*WHAT IS NEEDED*. Across the entries that follow, how many lines have the word "agent" in them? Give only the number.

++++++++++

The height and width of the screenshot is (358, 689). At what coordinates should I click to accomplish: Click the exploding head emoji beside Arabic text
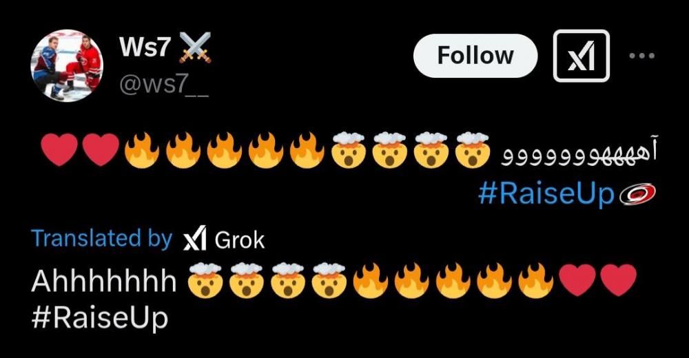pos(473,150)
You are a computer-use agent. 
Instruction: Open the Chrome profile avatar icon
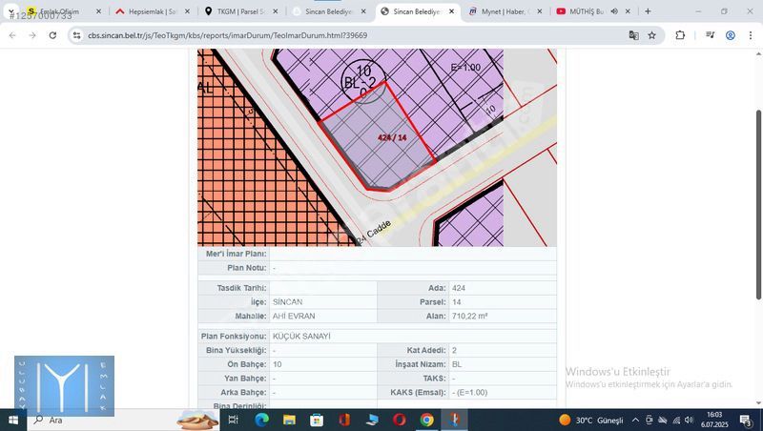tap(731, 35)
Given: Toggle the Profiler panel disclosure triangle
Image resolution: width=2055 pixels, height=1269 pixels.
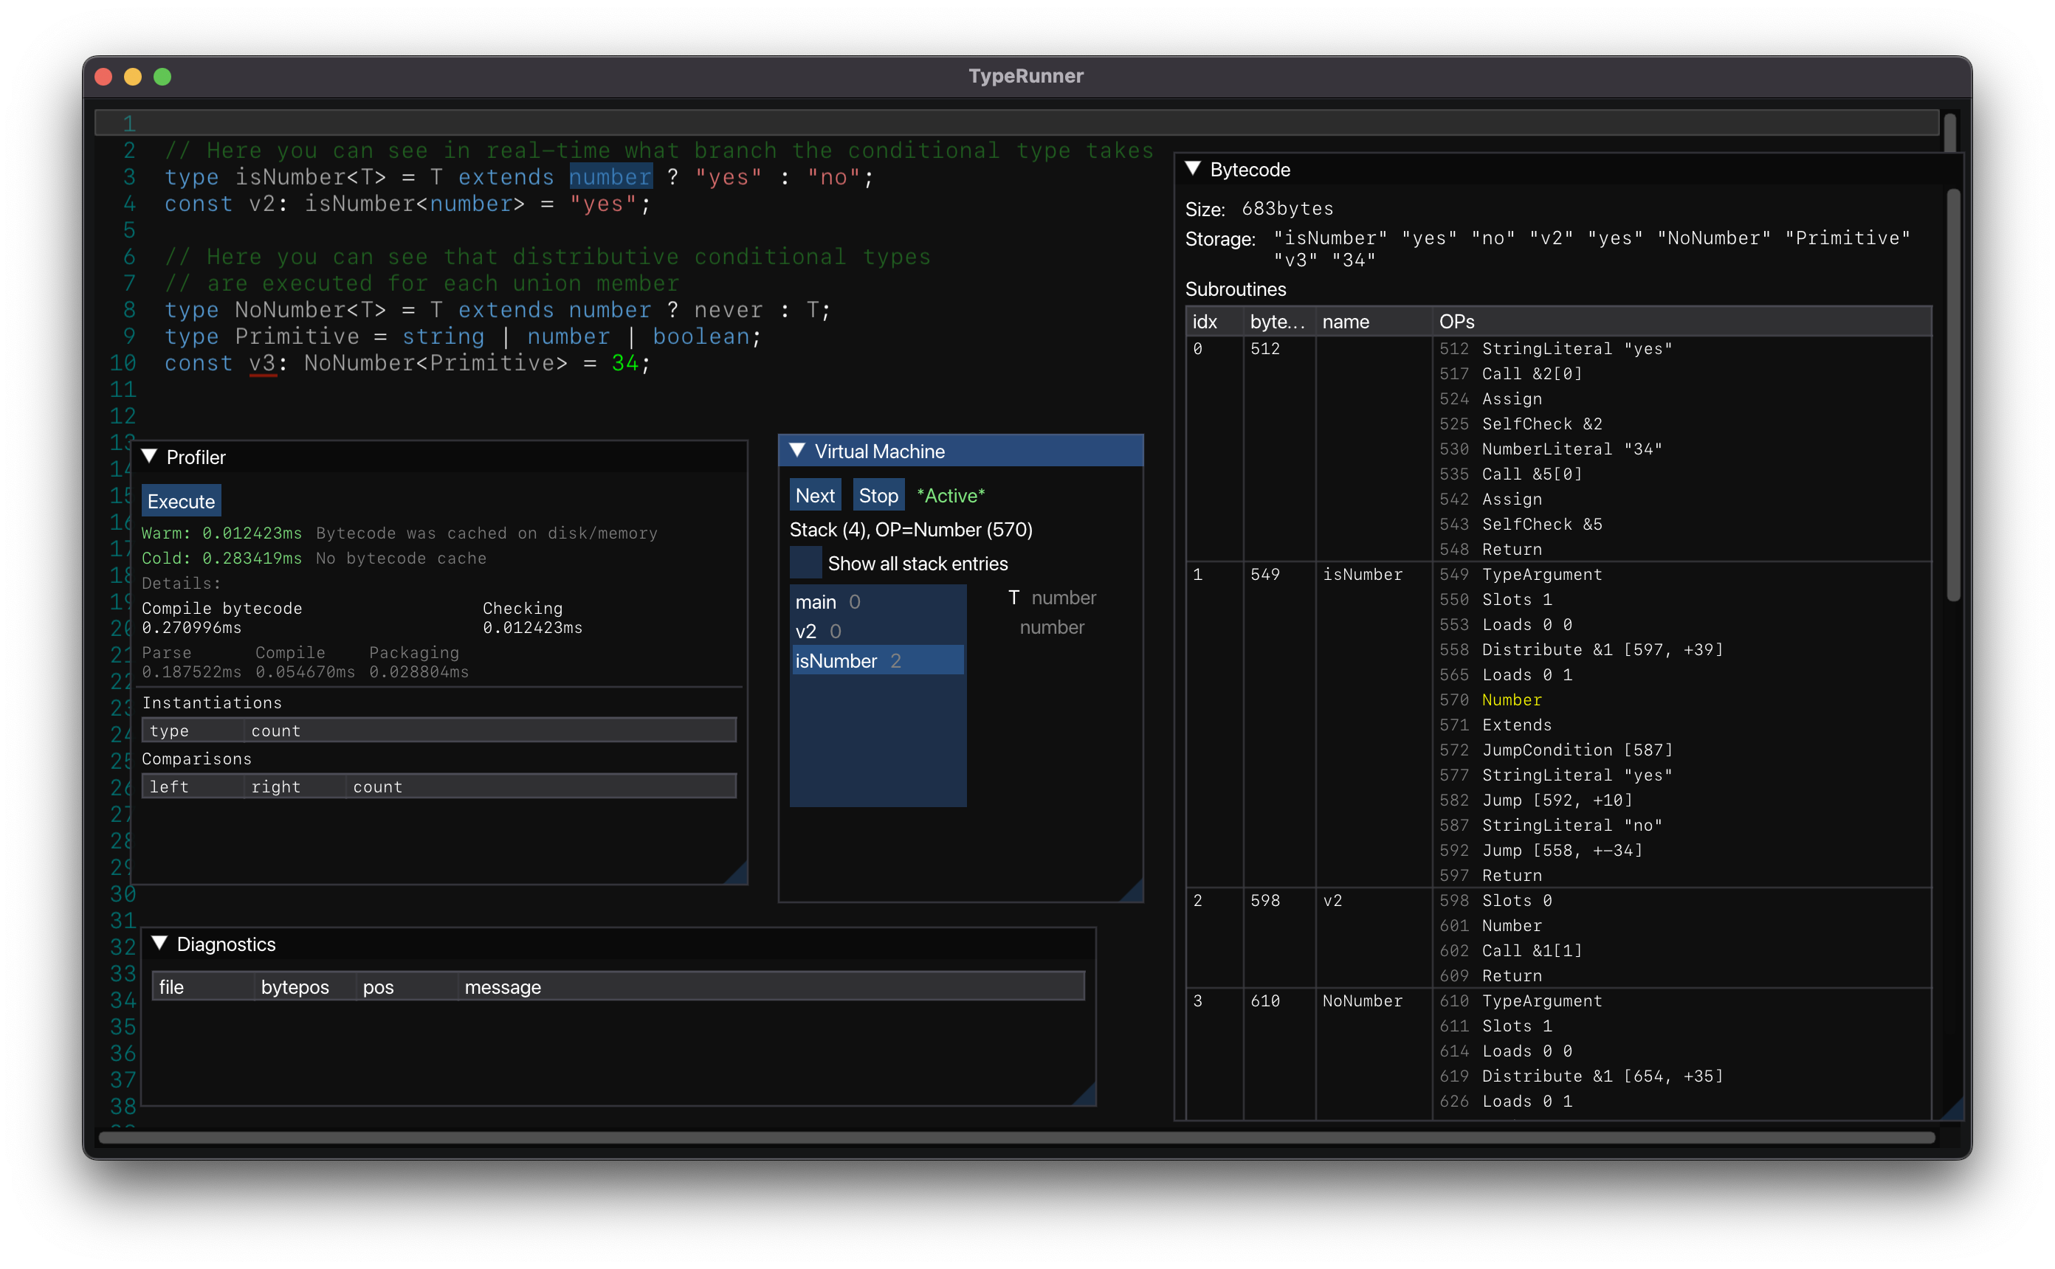Looking at the screenshot, I should tap(157, 455).
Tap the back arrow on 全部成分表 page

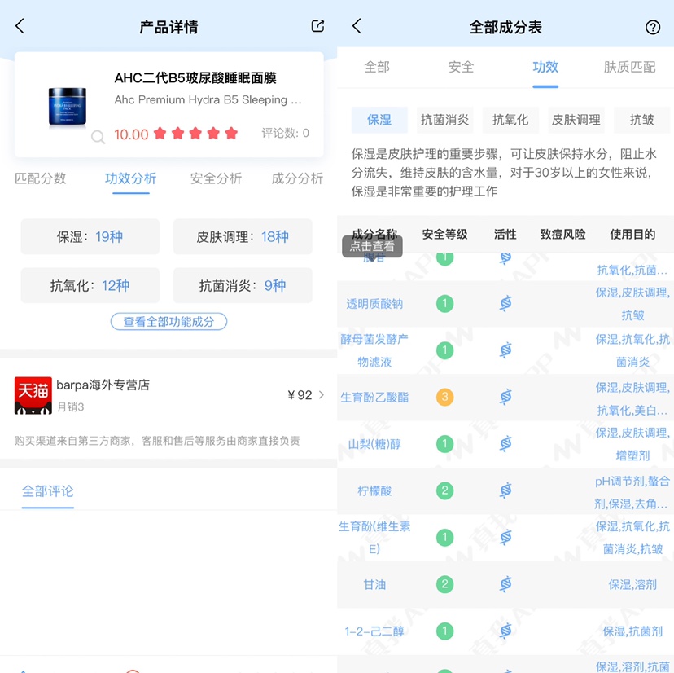[355, 27]
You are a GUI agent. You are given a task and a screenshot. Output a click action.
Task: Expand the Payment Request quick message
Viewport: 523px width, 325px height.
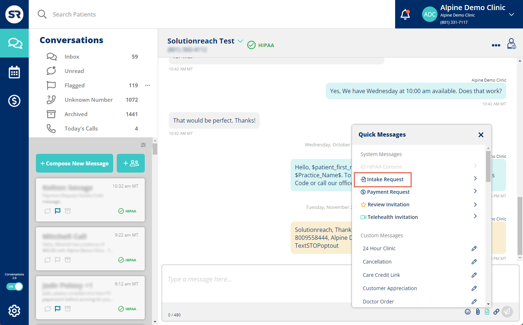tap(388, 192)
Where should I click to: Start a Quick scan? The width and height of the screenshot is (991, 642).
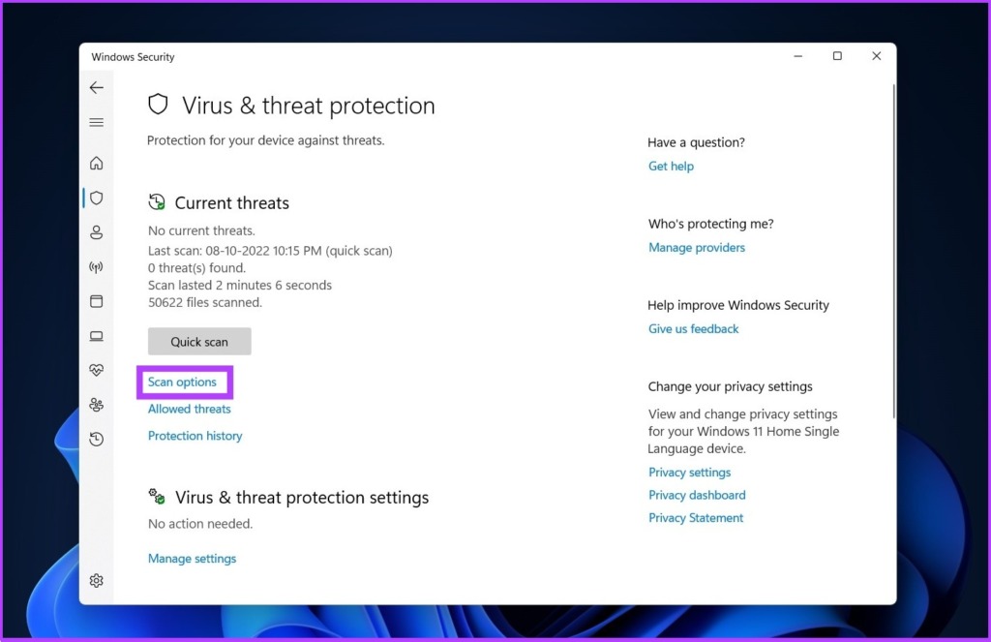click(199, 342)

++++++++++

*RESPONSE AREA*. 2